Competitive Implications: Atorvastatin faces substantial competitive pressure from multiple Phase 3 JAK inhibitors with disclosed efficacy signals. Unless Phase 2 data demonstrate compelling efficacy advantages or superior safety, the program risks being outpaced by faster-moving competitors. However, off-patent status and established safety profile provide cost and accessibility advantages if efficacy is confirmed.

Future Catalysts:

  • Publication of Phase 2 trial results (primary efficacy and safety endpoints)
  • Announcement of Phase 3 initiation or regulatory feedback from health authorities
  • Comparative efficacy/safety analysis versus JAK inhibitors
  • Mechanism of action elucidation in vitiligo
  • Regulatory pathway clarification (NDA, institutional adoption, or other)

Expected Milestones: Next milestone label and date not yet disclosed. Clinical trial completion in March 2026 suggests potential data readout or regulatory meeting within 6–12 months, though timeline remains speculative absent formal disclosure.

Quick answers

Concise, citable answers optimized for AI answer engines.

Program name?
Atorvastatin (internal code 15-AOI-01)
Indication?
Vitiligo
Current phase?
Phase 2 (completed as of March 2026)
Sponsor?
Hospital Authority, Hong Kong
Partner?
None disclosed
Modality?
Small molecule
Mechanism of action?
HMG-CoA reductase inhibitor; mechanism in vitiligo not disclosed
Molecular target?
Not disclosed for vitiligo indication
Route of administration?
Not disclosed
Brand name?
APO-ATORVASTATIN
First approval date?
February 1, 1998 (Australia)
Approved jurisdictions?
Australia (multiple formulations); vitiligo approval status not disclosed
Trial identifier?
NCT02432534
Latest milestone?
Phase 2 completion, March 24, 2026
Peak sales projection?
Not disclosed
Consensus position?
Not disclosed
Lead investigator?
Not disclosed
First disclosure date?
Not disclosed
Expected next milestone?
Not disclosed
License type?
Not disclosed
Main competitors?
Incyte povorcitinib, AbbVie upadacitinib, Pfizer compounds (Phase 3)
Competitive advantage?
Off-patent, established safety, cost; disadvantaged by Phase 2 status vs Phase 3 competitors
Regulatory pathway?
Not disclosed; academic sponsorship suggests potential institutional adoption model
Patent status?
Off-patent in most major markets
Development status summary?
Phase 2 completed; next steps not disclosed

Evidence & sources

Reviewed by NovaPharmaNews Intelligence Desk.
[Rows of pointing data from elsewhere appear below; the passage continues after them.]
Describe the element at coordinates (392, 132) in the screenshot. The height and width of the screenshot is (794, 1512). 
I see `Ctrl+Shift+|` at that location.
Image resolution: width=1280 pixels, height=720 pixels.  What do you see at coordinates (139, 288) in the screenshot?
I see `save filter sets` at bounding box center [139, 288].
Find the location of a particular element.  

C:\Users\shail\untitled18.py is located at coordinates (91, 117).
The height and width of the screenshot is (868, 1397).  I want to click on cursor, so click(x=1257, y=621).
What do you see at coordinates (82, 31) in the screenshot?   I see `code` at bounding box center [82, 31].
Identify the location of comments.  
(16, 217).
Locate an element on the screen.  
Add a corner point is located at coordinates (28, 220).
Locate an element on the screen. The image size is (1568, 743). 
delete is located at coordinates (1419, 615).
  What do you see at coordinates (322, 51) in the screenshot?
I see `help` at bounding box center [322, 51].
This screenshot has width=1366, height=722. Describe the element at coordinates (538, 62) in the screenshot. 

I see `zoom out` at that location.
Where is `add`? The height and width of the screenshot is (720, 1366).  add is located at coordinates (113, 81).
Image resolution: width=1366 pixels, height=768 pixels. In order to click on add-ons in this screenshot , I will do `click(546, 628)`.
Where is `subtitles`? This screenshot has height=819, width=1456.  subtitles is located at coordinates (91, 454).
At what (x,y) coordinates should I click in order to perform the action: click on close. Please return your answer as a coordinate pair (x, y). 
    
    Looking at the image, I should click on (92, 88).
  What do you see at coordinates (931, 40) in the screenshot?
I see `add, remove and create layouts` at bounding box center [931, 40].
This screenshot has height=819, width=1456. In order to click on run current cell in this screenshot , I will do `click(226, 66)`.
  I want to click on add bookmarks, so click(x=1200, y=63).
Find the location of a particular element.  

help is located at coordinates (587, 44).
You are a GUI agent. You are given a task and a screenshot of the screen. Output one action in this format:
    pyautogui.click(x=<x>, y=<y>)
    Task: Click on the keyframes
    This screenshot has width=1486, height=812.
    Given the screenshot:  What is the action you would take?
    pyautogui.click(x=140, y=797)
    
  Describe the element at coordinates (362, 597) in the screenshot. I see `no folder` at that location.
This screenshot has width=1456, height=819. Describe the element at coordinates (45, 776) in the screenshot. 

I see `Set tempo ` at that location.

Last reviewed .

  1. ClinicalTrials.gov NCT02432534 (clinicaltrials)
  2. atorvastatin AU status (fda)
  3. atorvastatin CN status (fda)
  4. statin CN status (fda)
  5. Source: phase (source_attribution)
  6. MONDO Disease Ontology (MONDO:0008661) (mondo)
  7. Orphanet — vitiligo (orphanet)
  8. NCT00134368 (clinicaltrials_gov)
  9. NCT00167752 (clinicaltrials_gov)
  10. NCT00172939 (clinicaltrials_gov)
  11. NCT00177034 (clinicaltrials_gov)
  12. NCT00367224 (clinicaltrials_gov)
  13. AACT (ClinicalTrials.gov aggregate) (aact)
  14. ClinicalTrials.gov (clinicaltrials_gov)
  15. Open Targets Platform (opentargets)

Intelligence compiled from public regulatory and clinical sources (FDA, EMA, ClinicalTrials.gov and company disclosures). Figures may be editorial or analyst estimates; verify against primary sources before relying on them.